Muscle cramps got you down? Charley horse slowing your roll? Ever wonder why you get muscle cramps during exercise? Known as exercise-associated muscle cramps (EAMCs) these unpredictable but intensely painful involuntary muscle contractions often occur during or soon after starting physical activity. Prevalent among endurance athletes, EAMCs are reported to occur in up to two-thirds of triathletes, marathoners, and endurance cyclists during or after training or racing. Due to their unpredictable nature, cramps are difficult to study under laboratory settings, making it a challenge to understand the causes and cures for EAMCs. Here, we’ll break down the scientific evidence behind muscle cramps.

Potential Causes of Cramps

Two theories have been popular in attempting to explain the cause of EAMCs in the sports science field:

  1. Fluid-electrolyte imbalance theory, which proposes that dehydration and/or electrolyte imbalances are to blame, and
  2. Altered neuromuscular control theory, which proposes that fatigue-based imbalances in neuromuscular firing patterns and overexcitation of the motor nerves is the root cause of EAMCs.

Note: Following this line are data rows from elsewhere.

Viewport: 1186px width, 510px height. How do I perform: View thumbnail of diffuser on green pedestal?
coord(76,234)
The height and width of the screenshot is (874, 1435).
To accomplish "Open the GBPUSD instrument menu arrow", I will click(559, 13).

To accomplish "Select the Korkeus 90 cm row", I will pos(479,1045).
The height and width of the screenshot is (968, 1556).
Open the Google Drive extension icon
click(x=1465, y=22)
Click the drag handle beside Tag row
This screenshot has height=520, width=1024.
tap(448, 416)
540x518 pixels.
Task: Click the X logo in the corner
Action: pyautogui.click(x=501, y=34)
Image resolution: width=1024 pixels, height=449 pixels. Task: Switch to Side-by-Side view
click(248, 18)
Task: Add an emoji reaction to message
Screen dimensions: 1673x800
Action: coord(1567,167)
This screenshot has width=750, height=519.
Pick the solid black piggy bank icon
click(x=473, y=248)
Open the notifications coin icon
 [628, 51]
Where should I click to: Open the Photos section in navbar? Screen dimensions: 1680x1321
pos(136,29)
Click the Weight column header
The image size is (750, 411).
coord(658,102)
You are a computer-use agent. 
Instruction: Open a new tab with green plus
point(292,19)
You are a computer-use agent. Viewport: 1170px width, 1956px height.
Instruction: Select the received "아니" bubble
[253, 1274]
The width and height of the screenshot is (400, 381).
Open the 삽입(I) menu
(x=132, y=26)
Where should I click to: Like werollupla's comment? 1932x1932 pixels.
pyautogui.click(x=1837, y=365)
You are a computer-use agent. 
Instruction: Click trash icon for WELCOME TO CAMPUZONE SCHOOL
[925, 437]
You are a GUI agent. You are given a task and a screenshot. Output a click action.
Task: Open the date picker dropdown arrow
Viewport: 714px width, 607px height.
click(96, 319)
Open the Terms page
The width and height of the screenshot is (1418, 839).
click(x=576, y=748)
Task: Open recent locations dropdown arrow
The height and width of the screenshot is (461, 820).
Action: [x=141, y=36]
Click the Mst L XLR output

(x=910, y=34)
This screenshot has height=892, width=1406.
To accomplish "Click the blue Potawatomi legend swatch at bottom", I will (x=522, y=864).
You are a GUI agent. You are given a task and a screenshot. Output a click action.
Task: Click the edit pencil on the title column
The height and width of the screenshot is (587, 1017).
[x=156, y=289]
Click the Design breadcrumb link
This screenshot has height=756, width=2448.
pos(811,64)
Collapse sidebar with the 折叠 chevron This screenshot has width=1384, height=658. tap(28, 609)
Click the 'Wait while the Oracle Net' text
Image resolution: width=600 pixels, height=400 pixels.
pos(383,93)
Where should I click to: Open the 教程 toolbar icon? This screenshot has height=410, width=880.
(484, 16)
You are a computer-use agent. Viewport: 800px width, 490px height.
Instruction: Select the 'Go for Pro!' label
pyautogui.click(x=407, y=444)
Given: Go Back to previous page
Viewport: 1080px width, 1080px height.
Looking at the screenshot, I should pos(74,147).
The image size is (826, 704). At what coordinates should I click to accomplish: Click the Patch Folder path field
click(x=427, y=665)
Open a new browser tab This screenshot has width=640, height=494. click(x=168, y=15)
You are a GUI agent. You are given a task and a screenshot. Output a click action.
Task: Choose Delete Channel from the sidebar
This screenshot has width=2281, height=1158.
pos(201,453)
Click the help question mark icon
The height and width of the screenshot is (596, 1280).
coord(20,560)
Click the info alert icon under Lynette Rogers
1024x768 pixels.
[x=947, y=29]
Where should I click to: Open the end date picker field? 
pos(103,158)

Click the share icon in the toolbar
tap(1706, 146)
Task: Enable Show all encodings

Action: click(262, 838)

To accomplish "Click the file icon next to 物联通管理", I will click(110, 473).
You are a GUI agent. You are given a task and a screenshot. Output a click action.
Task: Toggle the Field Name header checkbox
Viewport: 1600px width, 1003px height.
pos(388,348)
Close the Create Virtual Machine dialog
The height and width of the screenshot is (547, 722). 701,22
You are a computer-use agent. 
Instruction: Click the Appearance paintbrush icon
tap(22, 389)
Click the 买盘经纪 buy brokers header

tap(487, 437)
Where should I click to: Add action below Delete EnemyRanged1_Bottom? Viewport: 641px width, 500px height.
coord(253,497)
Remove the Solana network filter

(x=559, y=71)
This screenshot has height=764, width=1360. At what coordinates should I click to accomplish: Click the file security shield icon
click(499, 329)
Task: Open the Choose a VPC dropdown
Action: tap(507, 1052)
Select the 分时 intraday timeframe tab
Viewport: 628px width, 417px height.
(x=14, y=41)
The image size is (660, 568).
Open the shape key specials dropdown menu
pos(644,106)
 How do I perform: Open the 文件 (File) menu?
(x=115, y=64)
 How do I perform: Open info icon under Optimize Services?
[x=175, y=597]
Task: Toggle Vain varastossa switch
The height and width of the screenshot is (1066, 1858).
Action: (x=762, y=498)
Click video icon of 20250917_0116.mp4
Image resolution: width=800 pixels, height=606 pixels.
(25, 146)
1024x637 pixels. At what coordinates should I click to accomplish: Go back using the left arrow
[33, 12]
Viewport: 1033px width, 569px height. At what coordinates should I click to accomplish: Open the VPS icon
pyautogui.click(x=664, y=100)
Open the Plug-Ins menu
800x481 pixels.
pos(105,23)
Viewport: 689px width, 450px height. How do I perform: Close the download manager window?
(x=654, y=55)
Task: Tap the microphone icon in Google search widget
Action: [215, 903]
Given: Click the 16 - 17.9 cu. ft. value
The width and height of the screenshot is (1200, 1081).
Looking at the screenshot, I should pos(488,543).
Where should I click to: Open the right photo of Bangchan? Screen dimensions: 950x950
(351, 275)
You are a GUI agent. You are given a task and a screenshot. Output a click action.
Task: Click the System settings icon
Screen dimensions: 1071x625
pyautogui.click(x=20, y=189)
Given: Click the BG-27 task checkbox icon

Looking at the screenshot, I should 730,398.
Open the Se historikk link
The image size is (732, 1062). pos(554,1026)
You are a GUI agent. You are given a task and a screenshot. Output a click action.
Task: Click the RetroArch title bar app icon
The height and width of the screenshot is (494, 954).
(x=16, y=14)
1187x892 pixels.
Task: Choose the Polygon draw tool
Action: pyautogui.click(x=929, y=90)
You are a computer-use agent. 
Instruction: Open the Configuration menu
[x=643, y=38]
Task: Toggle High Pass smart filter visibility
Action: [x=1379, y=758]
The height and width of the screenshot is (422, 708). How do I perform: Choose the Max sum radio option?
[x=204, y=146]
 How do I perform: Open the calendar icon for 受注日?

While neither of these models has been able to fully explain the cause of EAMCs, more recent thinking suggests that there are likely multiple risk factors involved in the onset of cramps during exercise. These could include both dehydration and muscular fatigue, but also individual factors such as lack of sleep, medication use, and older age.

How to Alleviate Cramps

So, while there’s no consensus on what causes EAMCs, there are some best practices to help alleviate them.

  • Stretch: the safest and most effective treatment for active cramps is gentle stretching of the affected area
  • Rest: if stretching doesn’t work, resting the muscles and allowing the motor unit firing pattern to normalize is the next best option
  • Rehydrate: Drinking water with electrolytes like Hydration Tabs and/or carbohydrates like GU Energy Drink Mix can help, and can also be implemented alongside the previous treatment options. Stretching may be the fastest relief option, but drinking fluids can start to impact blood plasma volume and osmolality in about 15 minutes.
  • TRP Agonists: Spicy, pungent compounds found in ingredients like vinegar, cinnamon, ginger, and hot peppers can activate specialized receptors in the mouth (transient receptor potential receptors) that trigger neural pathways in a way that could impact motor neuron firing. While highly speculative at this time, some research has indicated that consuming small amounts of pickle juice (< 3 ounces) may shorten the duration of EAMCs compared to water (37% faster) or no fluid ingestion (45% faster). Importantly, most of the evidence in this area is anecdotal.

It's important to remember that cramping is common and likely to affect you if you are involved in endurance sports. The key is to slow down, stretch, and sip on something until it passes. It may also be worth focusing on your training volume and strength training if cramps seem to occur in the same location over time.